Finde deine Antworten

Sind Sie ein Unternehmer? Haben Sie den Mut dazu, Ihr Leben – egal ob angestellt oder selbstständig – nachhaltig zu verändern? Ist das der richtige, der einzige Weg? Diese Fragen möchten Thorsten Reiter jedem potentielen Gründer mit auf den Weg geben, denn er kann lediglich Denkanstöße geben. Die Antworten darauf muss jeder für sich selber finden. Reiter: „Ob du ins Abenteuer Unternehmertum aufbrechen wirst, ob diese Reise für dich bestimmt ist, kannst nur du selbst sagen. Nur du kannst diese Antworten geben.“

Richtig kombinieren

Oft entstehen neue Produkte und Services aus Rekombination bereits vorhandener Elemente. Beispiel Uber: Autos, Fahrer, Smartphone – alles bekannt und bewährt. Aber Uber kombinierte diese Elemente zu einem neuen Mobilitätsangebot. Solche Kombinationen zu finden, erfordert mehr kreative Freiheit als die herkömmlichen Abläufe in der Produktentwicklung zulassen.

Kooperationen wagen

Bei digitalen Produkte müssen traditionelle Unternehmen oft eigene Kompetenzen mit denen externer Partner bündeln, um Neues entstehen zu lassen. Die Organisation muss in die Lage versetzt werden, sowohl technisch, zum Beispiel über IT-Schnittstellen, als auch rechtlich schnell und unkompliziert solche Kooperationen einzugehen und sie bei Bedarf auch wieder aufzulösen.

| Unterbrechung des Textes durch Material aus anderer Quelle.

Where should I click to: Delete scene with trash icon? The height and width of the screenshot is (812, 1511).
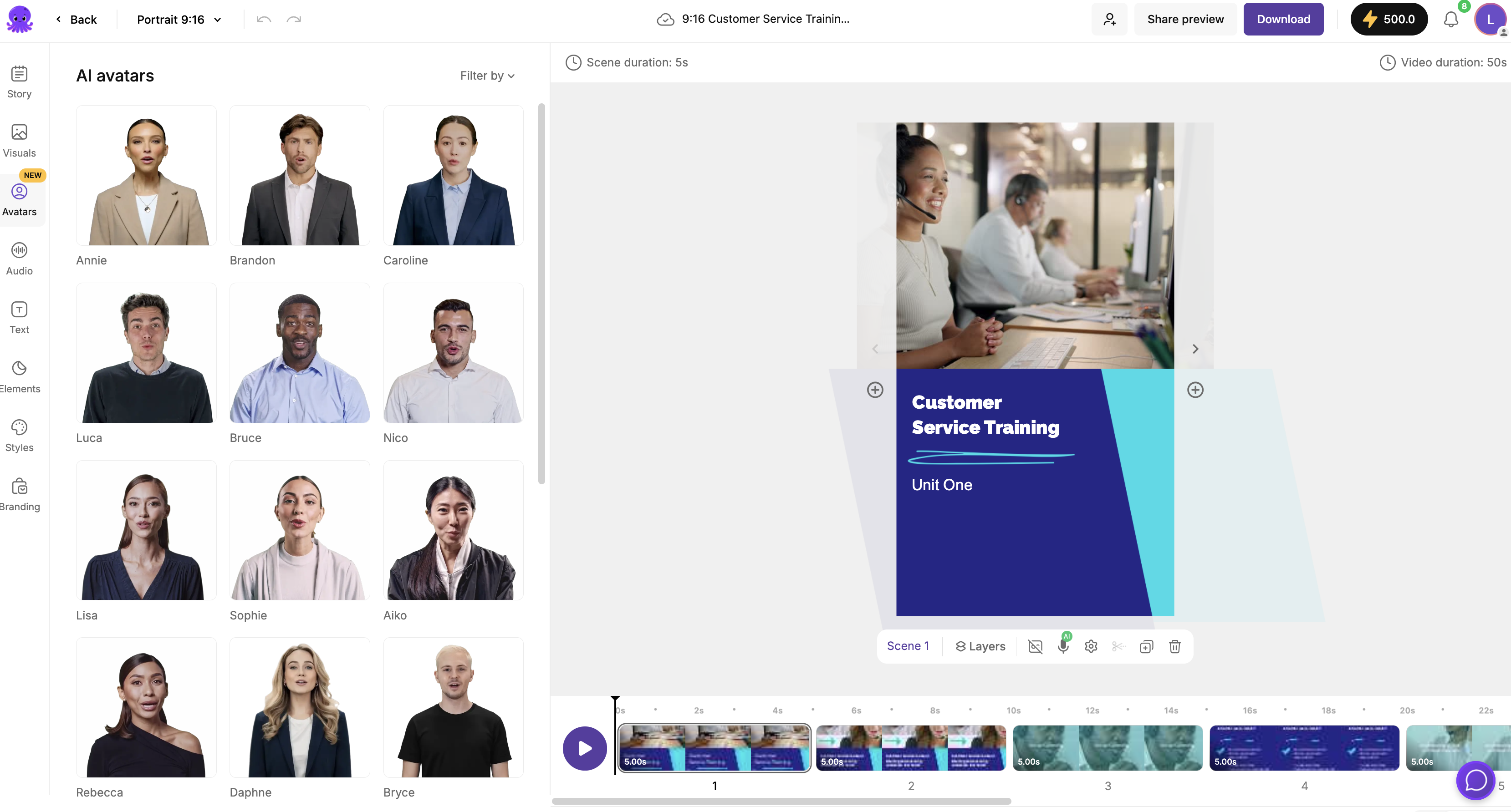[1174, 646]
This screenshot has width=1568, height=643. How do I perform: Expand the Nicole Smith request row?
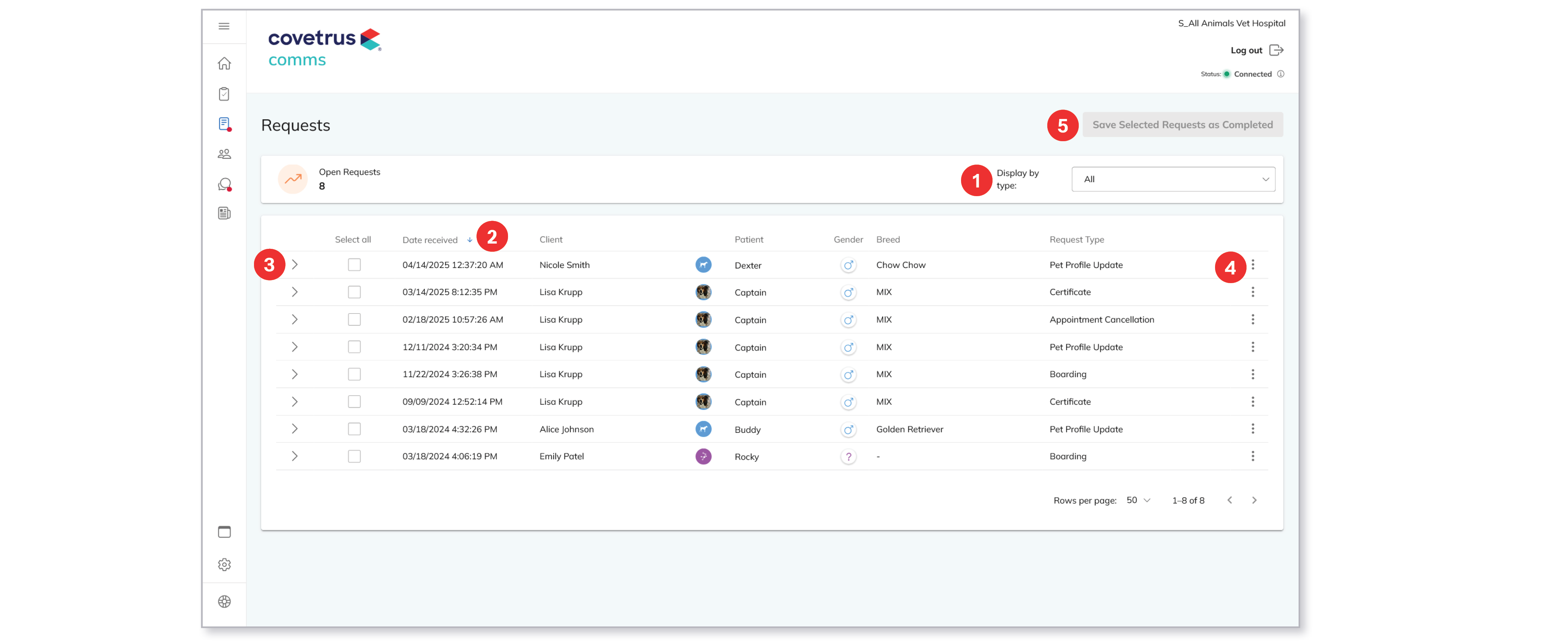[x=295, y=265]
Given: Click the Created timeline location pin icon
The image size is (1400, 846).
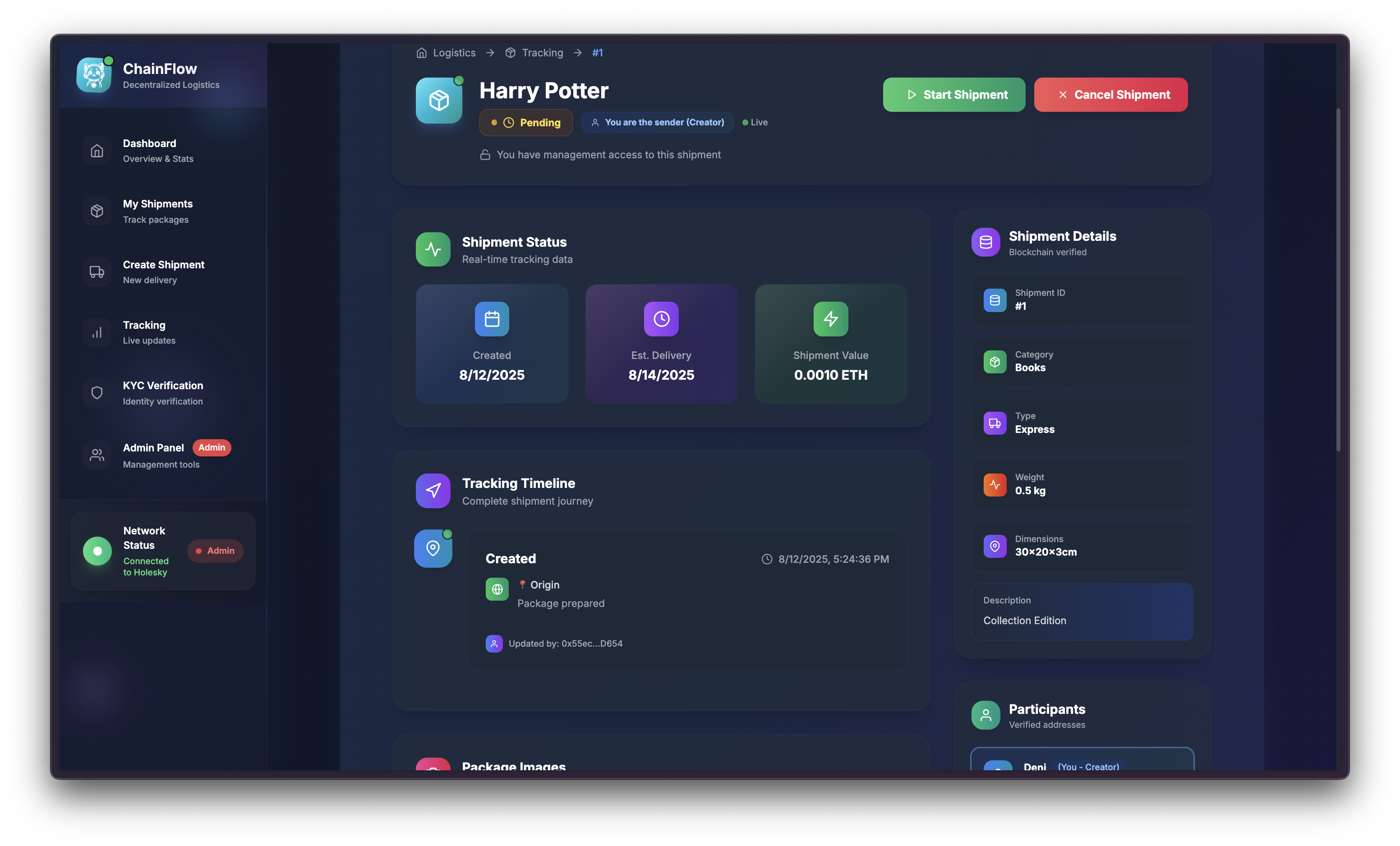Looking at the screenshot, I should coord(433,548).

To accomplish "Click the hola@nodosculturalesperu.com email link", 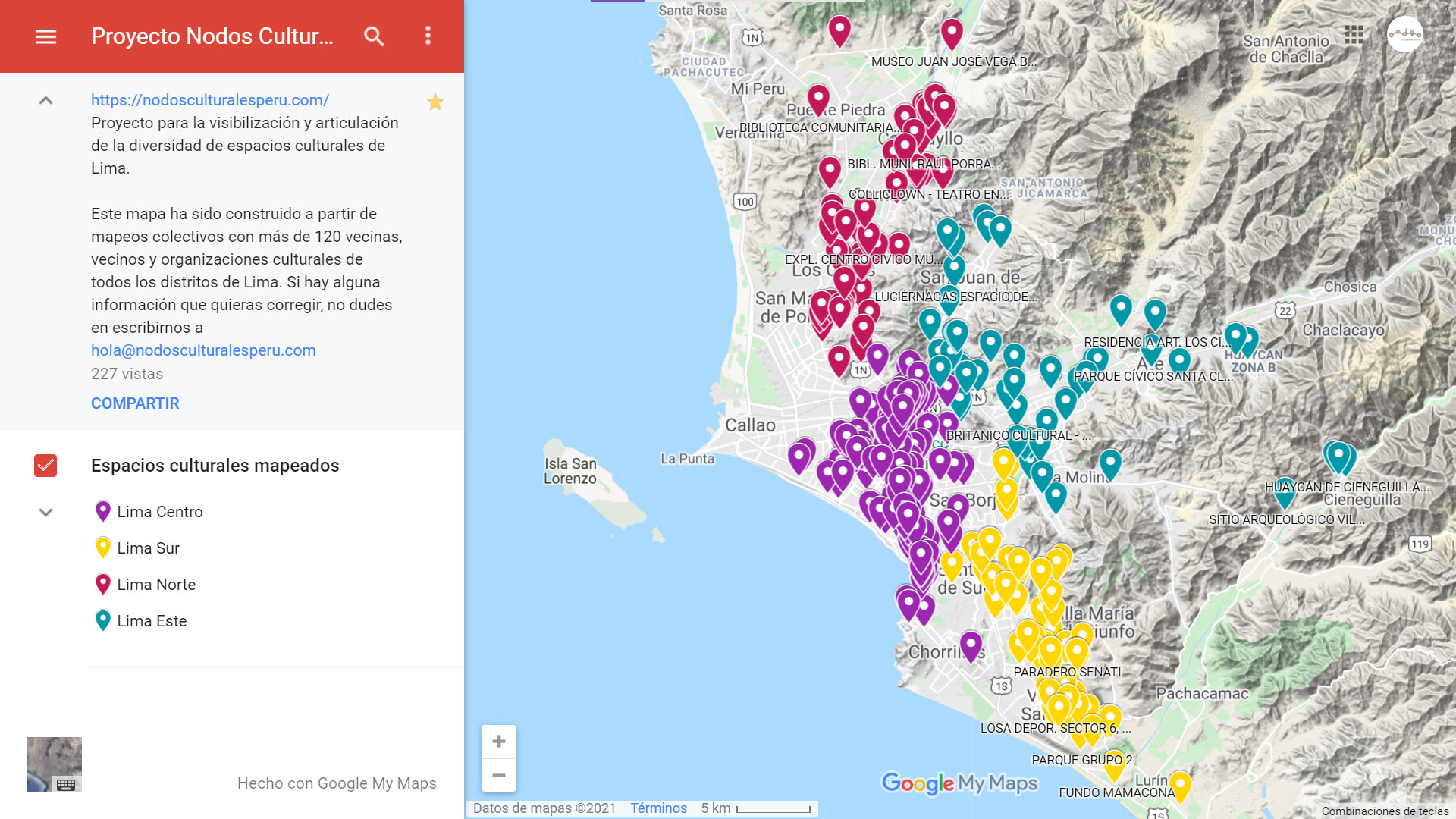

Besonders wichtig sind Kontakte zu innovativen Gründern.

Kultur wandeln

Um Innovationen zu beschleunigen, müssen etablierte Unternehmen eine bereichsübergreifende Zusammenarbeit jenseits der klassischen Hierarchien etablieren. Denken in Projekten und eine starke Vernetzung aller Mitarbeiter sind wichtig. Die Unternehmenskultur muss auf Versuch und Irrtum ausgerichtet werden - nach dem Motto: Fehler dienen dem Erkenntnisgewinn, wenn sie denn frühzeitig genug erkannt werden.